** INPUT FOR THIS TASK **
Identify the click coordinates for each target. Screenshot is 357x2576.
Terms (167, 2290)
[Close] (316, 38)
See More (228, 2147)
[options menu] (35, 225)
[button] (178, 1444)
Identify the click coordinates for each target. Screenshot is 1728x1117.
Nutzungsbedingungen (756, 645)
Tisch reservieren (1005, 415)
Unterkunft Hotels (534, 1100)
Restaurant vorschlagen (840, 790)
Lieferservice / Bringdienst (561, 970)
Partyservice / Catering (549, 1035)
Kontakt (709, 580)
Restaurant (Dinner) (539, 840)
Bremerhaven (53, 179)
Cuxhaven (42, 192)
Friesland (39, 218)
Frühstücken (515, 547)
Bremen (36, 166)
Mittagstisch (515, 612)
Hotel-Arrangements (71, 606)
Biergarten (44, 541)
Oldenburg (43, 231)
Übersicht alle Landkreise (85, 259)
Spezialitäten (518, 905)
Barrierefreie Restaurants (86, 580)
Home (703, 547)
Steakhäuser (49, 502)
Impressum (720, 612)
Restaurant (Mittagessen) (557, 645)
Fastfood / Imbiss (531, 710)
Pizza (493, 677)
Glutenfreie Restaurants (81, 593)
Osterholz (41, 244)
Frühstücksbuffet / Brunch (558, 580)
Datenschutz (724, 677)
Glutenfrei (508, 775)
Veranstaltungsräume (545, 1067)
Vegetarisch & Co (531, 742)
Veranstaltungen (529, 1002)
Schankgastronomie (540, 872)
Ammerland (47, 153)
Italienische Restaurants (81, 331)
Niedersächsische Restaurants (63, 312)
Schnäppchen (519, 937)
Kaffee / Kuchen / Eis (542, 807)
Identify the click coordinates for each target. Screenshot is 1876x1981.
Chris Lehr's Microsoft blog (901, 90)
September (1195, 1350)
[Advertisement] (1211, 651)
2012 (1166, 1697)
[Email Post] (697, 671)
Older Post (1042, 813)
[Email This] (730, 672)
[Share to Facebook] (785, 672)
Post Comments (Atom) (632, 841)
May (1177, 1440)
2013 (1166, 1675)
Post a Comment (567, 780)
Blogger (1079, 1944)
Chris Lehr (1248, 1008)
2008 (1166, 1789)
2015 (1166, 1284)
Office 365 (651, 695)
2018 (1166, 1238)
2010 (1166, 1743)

** WHAT IS EXPECTED **
Where a line of the listing holds the string "Identify", copy that line.

** ANSWER SECTION **
Identify the click coordinates for each target. Screenshot is 357x2576.
Identify the click coordinates for each target. Screenshot is 1728x1117.
Identify the click coordinates for each target. Screenshot is 1876x1981.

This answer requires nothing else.